TAMPA, FLORIDA--Marine researchers appear to have sunk a provocative theory. A new study has found no evidence to support the idea that bottom trawling, a widespread fishing technique, can help boost populations of table fish. The finding, reported here yesterday at a conference on fishing's impact on the sea floor, might end a long-running debate over a possible ecological benefit of trawling, which critics say damages marine habitat.
Trawlers can dramatically shuffle sea-floor communities. The heavy nets often sweep away larger creatures and crush smaller ones. It can take years for some trawled grounds to recover, and critics say the damage hurts fish populations. But trawling captains and some researchers working in Europe's North Sea have argued that trawling might have benefits too: By removing larger, longer lived competitors, frequent trawling could allow smaller, shorter lived organisms to flourish, including marine worms that are a favorite food of commercially valuable flatfish, such as sole. Some have compared trawling to farming, saying that the nets plow the sea floor and "fertilize" growing flatfish.
Three years ago, marine ecologist Simon Jennings and three colleagues at the Centre for Environment, Fisheries & Aquaculture Science in Suffolk, U.K., decided to test the idea. They began studying several hundred square kilometers of fishing grounds in the central North Sea. After picking 27 sites in heavily, moderately, and lightly trawled areas, they took 10 sediment samples from each, counting and weighing every organism they found. Overall, the researchers concluded that trawling had no effect on worm populations. Instead, water depth and sediment type appear to be the major influences, the team concludes in a paper currently in press at Marine Ecology Progress Series.

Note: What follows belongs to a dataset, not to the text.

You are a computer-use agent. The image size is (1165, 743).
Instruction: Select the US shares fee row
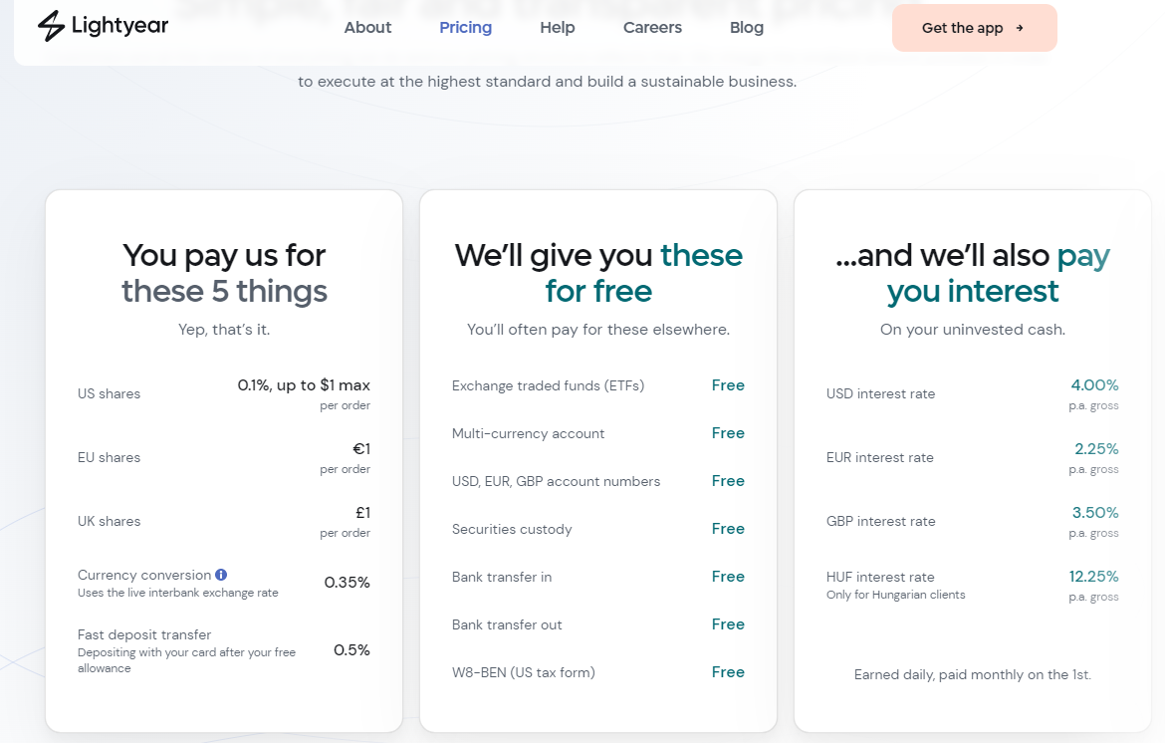pyautogui.click(x=224, y=393)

Jennings says the study undermines not only claims that trawling can boost flatfish prey but also arguments that the nets completely wreck food webs. John Steele, a marine ecologist at the Woods Hole Oceanographic Institution in Massachusetts, says the study should help researchers focus their attention on more important issues, such as ending overfishing. The farming analogy initially "does sound plausible," he says. "But when you really look at it, it seems pretty far-fetched."